Caminando calle arriba, envuelto en sucias mantas iba Julián arrastrando los pies cansinos, vestidos en rojas zapatillas, revoloteando los charcos, embarrando caprichosamente sus pantalones raídos. Había dejado de llover ya tarde por la tarde mientras su humanidad deambulaba perdida entre la niebla y la posible borrasca. Había una separación notoria entre su cuerpo y su vista ensombrecida. Sus ojos no miraban, solo seguían el sin fin del camino.

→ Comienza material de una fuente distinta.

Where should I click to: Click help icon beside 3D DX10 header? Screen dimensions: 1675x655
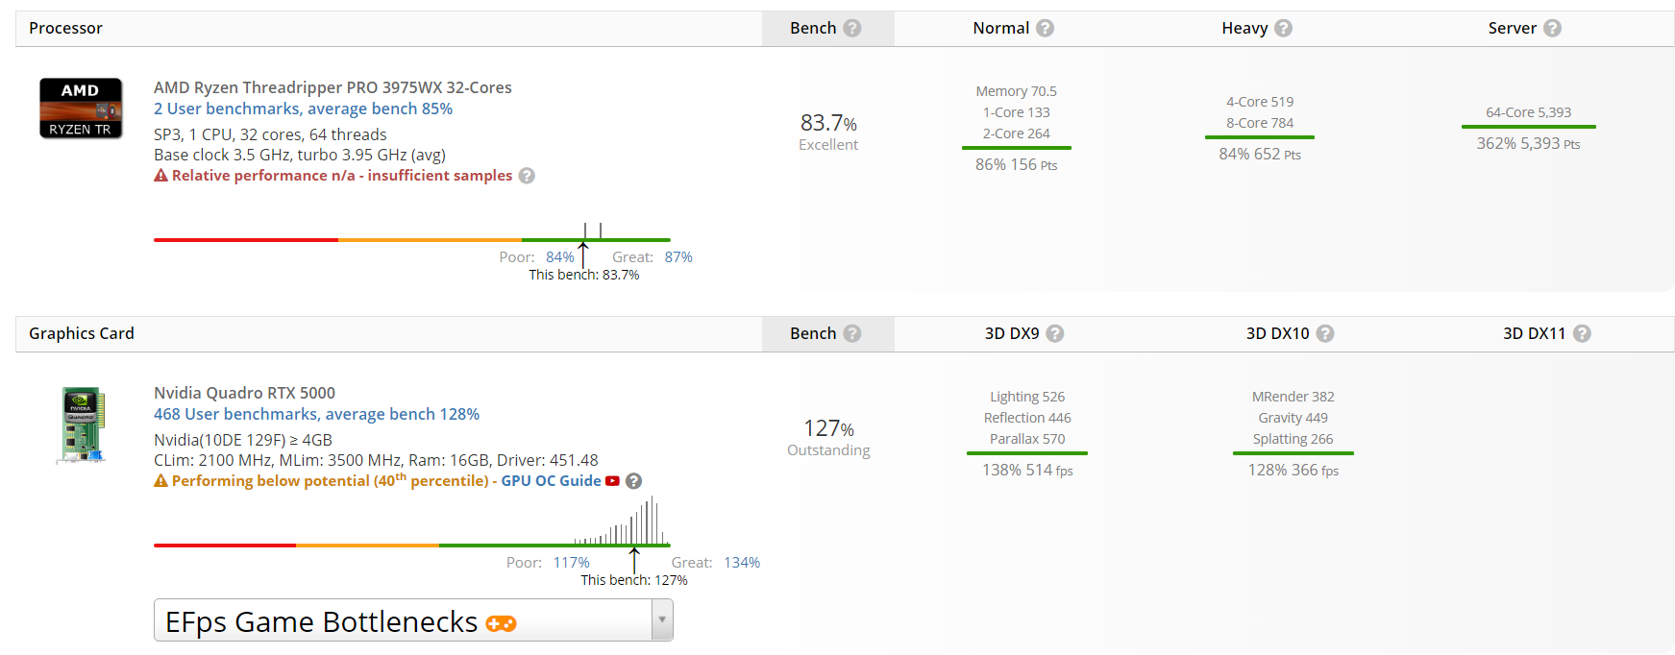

Fotografía: Juan Carlos Mendizabal Fierro
Marcado su pobre destino, detrás suyo, guardando prudente distancia, a paso lento caminaba un perro olfateando el barro derruido que a su espalda dejaba el hombre inadvertido. Julián tan distraído, no reparó en él un solo instante, no sintió siquiera su presencia. Pero fiel a su instinto, el perro, no dejó de seguir su huella ni un momento.
Luego, intempestivamente, la ciudad vino a su encuentro, con escasas luces reflejadas en las baldosas frías de cemento.
Cansado el hombre y cansado el perro, buscaron uno detrás del otro un rincón donde apostarse libre del viento húmedo que calaba los huesos. La noche se había agazapado lentamente junto a ellos y apenas consiguieron acomodarse bajo un extraño techumbre que no llegaron a distinguir en la penumbra. Tendió al fin sus mantas, con un ademan de pulcritud proscrita mientras la humedad mesclada en la ventisca le apuraba a sorber un tanto el agua enriquecida de licor. Era una sensación que apaciguaba el hambre y adormecía melosamente los sentidos. Al final el sueño venció al hambre y al alcohol y su cuerpo totalmente rendido, cedió a un sopor profundo.
El perro vigilante no dormía aún, pero con los ojos cerrados, su fino olfato escudriñaba, alrededor del hombre, un olor enrarecido. Y el hombre consentido, cuyas sienes de un aura luminosa se cubrían, reflejaban en el cielo, su señorial figura ahora dormida.
El animal finalmente sucumbió al cansancio y se sumió en agobiante sueño. Todo empezó con el ulular de las Sirenitas Voladoras que ornaban el cielo con sus espectaculares colas multicolores. Su acompasado vaivén impulsaba el raudo vuelo. Los pechos desnudos bamboleaban libres en el firmamento haciendo un conjunto perfecto con sus sedosas cabelleras ondulando en el cielo. Desde una Nova fosforescente y lejana miraban acechantes los Caballitos de Mar. Sus melenas se mecían desafiantes ante la arremetida sideral de las hembras diminutas. Un enjambre de estrellas destellantes separaba el universo de aquella majestuosa voluptuosidad iluminando el espacio infinito.
Entonces vio reflejada en aquella inmensidad del universo una tez blanca y brillante, enmascarada con una barba rojiza descuidadamente crecida. Posiblemente era la imagen de Dios semidormido cuyos párpados cansinos se reflejaban en los párpados adormecidos del mendigo, proyectándose en la luz del infinito. Y mientras más se aclaraba la imagen con las luces del alba matutina, los rasgos omnipotentes se asemejaban más a él. Sí, sin duda era él, el amo al que había seguido sumisamente y en silencio y que ahora dormía apacible bajo la banca azul sumida su alma en un bendito sueño estrellado.
Entonces despertó el perro y sabiamente entendió que llegó el momento de abandonar al hombre para siempre, ya su destino estaba señalado.